© sxc.huCe sont deux informations qui semblent aller à rebours : d'un côté, l'interdiction de la culture du maïs OGM MON810, de l'Américain Monsanto, est devenue officielle samedi avec la publication de l'arrêté du ministère de l'Agriculture au Journal Officiel ; de l'autre, le Sénat a adopté en première lecture vendredi le projet de loi sur les OGM, dans une rédaction remaniée qui, selon les Verts, revient à "enterrer l'esprit de Grenelle". Au final, insatisfaction tout à la fois des agriculteurs favorables aux OGM et des écologistes.
Mises côte à côte, ces deux informations marquent une étape dans le long conflit sur les OGM. La mise entre parenthèses de la culture de l'emblématique MON810 en France était acquise. Cette interdiction s'applique "jusqu'à ce qu'il ait été statué sur une demande de renouvellement de l'autorisation de mise sur le marché de cet organisme", précise le texte de l'arrêté. Les producteurs de maïs avaient déjà prévenu, le 31 janvier, qu'ils allaient attaquer ce décret, par une procédure d'urgence au Conseil d'Etat. Samedi, une porte-parole du groupe américain Monsanto qui commercialise le maïs OGM MON810 a indiqué que l'entreprise étudiait "toutes les options légales" dans ce dossier, refusant toutefois de se prononcer sur un éventuel recours devant le Conseil d'Etat.
Les essais en plein champ continuent
De son côté, le leader altermondialiste José Bové a exprimé sa satisfaction samedi après l'interdiction officielle de la culture du maïs OGM MON810. Une telle décision ne signifie toutefois pas que la France tourne le dos à la recherche sur les biotechnologies. Michel Barnier l'avait déjà annoncé. Au final, les essais OGM en plein champ continueront cette année ; ils devront simplement recevoir l'aval d'un Haut conseil ad hoc, où les scientifiques domineront sur les représentants de la société civile.

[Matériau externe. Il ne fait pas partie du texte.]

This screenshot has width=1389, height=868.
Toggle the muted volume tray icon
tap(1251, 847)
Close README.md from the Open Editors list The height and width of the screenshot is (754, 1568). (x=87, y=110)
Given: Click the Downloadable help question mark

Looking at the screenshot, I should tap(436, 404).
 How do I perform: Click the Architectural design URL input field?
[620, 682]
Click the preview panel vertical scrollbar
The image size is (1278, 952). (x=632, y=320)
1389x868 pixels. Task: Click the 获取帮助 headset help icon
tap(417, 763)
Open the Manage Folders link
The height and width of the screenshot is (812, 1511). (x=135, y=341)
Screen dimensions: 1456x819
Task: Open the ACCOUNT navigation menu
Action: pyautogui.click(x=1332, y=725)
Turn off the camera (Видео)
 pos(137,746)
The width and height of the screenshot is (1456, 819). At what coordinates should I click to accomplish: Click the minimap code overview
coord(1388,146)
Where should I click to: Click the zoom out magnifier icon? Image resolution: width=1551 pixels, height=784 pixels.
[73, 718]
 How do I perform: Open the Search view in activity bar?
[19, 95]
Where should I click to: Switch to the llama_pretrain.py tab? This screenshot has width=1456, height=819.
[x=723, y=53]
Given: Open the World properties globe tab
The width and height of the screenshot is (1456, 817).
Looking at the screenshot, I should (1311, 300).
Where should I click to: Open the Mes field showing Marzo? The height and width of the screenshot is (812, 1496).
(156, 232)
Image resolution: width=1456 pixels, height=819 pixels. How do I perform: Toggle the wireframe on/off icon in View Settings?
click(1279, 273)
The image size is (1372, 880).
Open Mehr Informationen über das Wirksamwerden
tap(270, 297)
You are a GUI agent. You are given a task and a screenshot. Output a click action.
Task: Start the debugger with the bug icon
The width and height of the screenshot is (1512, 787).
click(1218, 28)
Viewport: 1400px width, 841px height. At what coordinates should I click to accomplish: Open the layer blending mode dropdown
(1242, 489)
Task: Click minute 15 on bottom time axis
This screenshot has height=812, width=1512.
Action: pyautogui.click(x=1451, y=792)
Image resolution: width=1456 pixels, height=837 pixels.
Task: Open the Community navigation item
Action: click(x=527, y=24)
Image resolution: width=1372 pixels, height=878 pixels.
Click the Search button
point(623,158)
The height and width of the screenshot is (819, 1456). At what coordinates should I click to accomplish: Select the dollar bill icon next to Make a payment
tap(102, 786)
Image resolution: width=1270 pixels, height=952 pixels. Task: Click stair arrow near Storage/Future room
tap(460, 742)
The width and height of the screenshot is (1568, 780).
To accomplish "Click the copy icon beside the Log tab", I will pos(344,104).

Car si les anti-OGM semblent avoir obtenu des gages sur l'un des symboles de leur lutte, le fameux MON810, le texte adopté au Sénat a comme un goût de revanche pour les pro-OGM. Les sénateurs se sont autorisé un certain nombre d'entorses au consensus de Grenelle, en décidant de créer, au lieu d'une "Haute autorité sur les organismes génétiquement modifiés", un "Haut conseil des biotechnologies", qui sera présidé par un scientifique. Le Haut conseil sera composé d'un "comité scientifique" et d'un "comité de la société civile", le premier formulant des "avis" et le second des "recommandations", une formulation qui consacre la primauté des scientifiques, le plus souvent favorables aux biotechnologies.
75.000 euros d'amende
Le texte crée également un délit de fauchage d'OGM, rendu passible de deux ans de prison et 75.000 euros d'amende. Il organise aussi la coexistence des cultures de plantes transgéniques avec les productions conventionnelles - alors que la possibilité même d'une telle coexistence est niée par les adversaires des OGM. Mais il est vrai que le projet de loi est, sur ce point, dans la droite ligne d'une directive européenne de 2001, que la France aura longtemps tardé à transcrire en droit national. Il soumet "la mise en culture, la récolte, le stockage et le transport" d'OGM "au respect de conditions techniques notamment relatives aux distances entre cultures ou à leur isolement, visant à prévenir la présence accidentelle d'OGM dans d'autres productions".
Le projet de loi devra encore passer le cap de l'examen par l'Assemblée nationale d'ici deux mois. Les écologistes comptent organiser la contre-attaque et en appeler à l'opinion publique. Parmi les premières réactions, Eric Delhaye, porte-parole de CAP21, parti écologiste associé au MoDem, a ainsi dénoncé vendredi le "torpillage en règle des sénateurs de la majorité" avec ce projet de loi sur les OGM. Selon lui, "la confiance risque d'être rompue avec le monde associatif et les écologistes".